Based on that insight, we developed a framework to make collaboration clear, specific, and compelling — to make collaboration something to be achieved. At the core of this framework are two questions to pose to any team. The first: Why is their collaboration essential to achieving their business results? And second: What work, which specific tasks, would require collaboration to deliver those results?

We had a chance to test our framework in early 2012 with the Mars Petcare China leadership team. Over two days we posed our questions and hashed out specifics. We spent the entire first day wrestling with the answers to our two questions. Initial reactions were bemusement and frustration: What did I mean by “essential to business results”? We restated the question as: Why is your working together, as a team, more valuable than just the sum of your individual efforts? That got the conversation going, and we spent three hours discussing and debating what we called their “team purpose.” They finally agreed that their purpose would center on people development and deployment of their new strategy throughout the business.

The second question, the one about which specific pieces of work required collaboration, was more contentious. One leader in particular felt that he needed to be left alone, that none of the work he was responsible for should include any of his peers. The debate became heated, but eventually his peers won him over.

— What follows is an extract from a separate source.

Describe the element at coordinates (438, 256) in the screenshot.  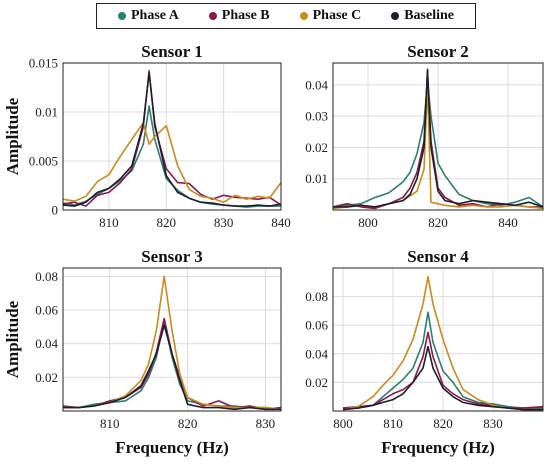
I see `panel-title: Sensor 4` at that location.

Eventually we were able to sort our list of projects into those that could be handled by individuals and those that really would be improved by collaboration.

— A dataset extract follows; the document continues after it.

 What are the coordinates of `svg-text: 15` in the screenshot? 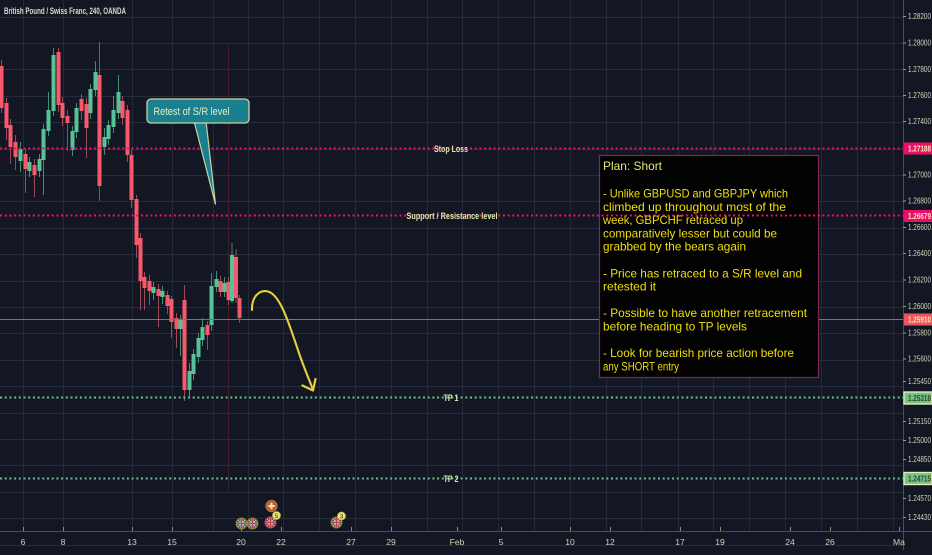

Our second day focused on accountability. They agreed to build their collaborative commitments into their individual performance objectives. Then they cocreated a list of the behaviors they expected of each other in support of those commitments and agreed on how they would hold themselves accountable for them. (At one point we compared and discussed their Myers-Briggs types. That discussion about relationships lasted 15 minutes before they urged me to take them back to discussions about how they were going to work together. I thought that was remarkably telling.) We ended by creating a plan for how they would sustain the progress we had made during our two days together.

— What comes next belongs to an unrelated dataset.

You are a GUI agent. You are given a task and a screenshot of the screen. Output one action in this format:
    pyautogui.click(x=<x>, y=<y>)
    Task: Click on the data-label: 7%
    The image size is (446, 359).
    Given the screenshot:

I spoke with the general manager of Mars Petcare China a few times over the next year. During our final conversation I learned that their growth had rocketed up 33% — a stunning achievement. Their primary dog food brand alone was up 60%. It was the first time in eight years that they had met their financial commitments to the larger corporation. How much did our work together contribute to those outcomes? “Massively,” the general manager told me. Their team purpose had focused their collaboration on the things that mattered most to the results they planned for. The sense of accountability for their work together, based on the agreements they forged, made their working relationships far more productive than they had been.

At Mars, we learned that to get people to work together, we had to let them figure out how that would actually improve results.

We officially deployed our fully developed and tested framework later in 2012, embedding it in a single management development program. Within two years, the Mars High Performance Collaboration Framework had gone viral throughout the company.

Strong relationships and trust do matter to collaboration, but they are not the starting point. They are the outcomes of dedicated people striving together. Connecting collaboration to the motives of success-minded team members is what unlocks productive teamwork.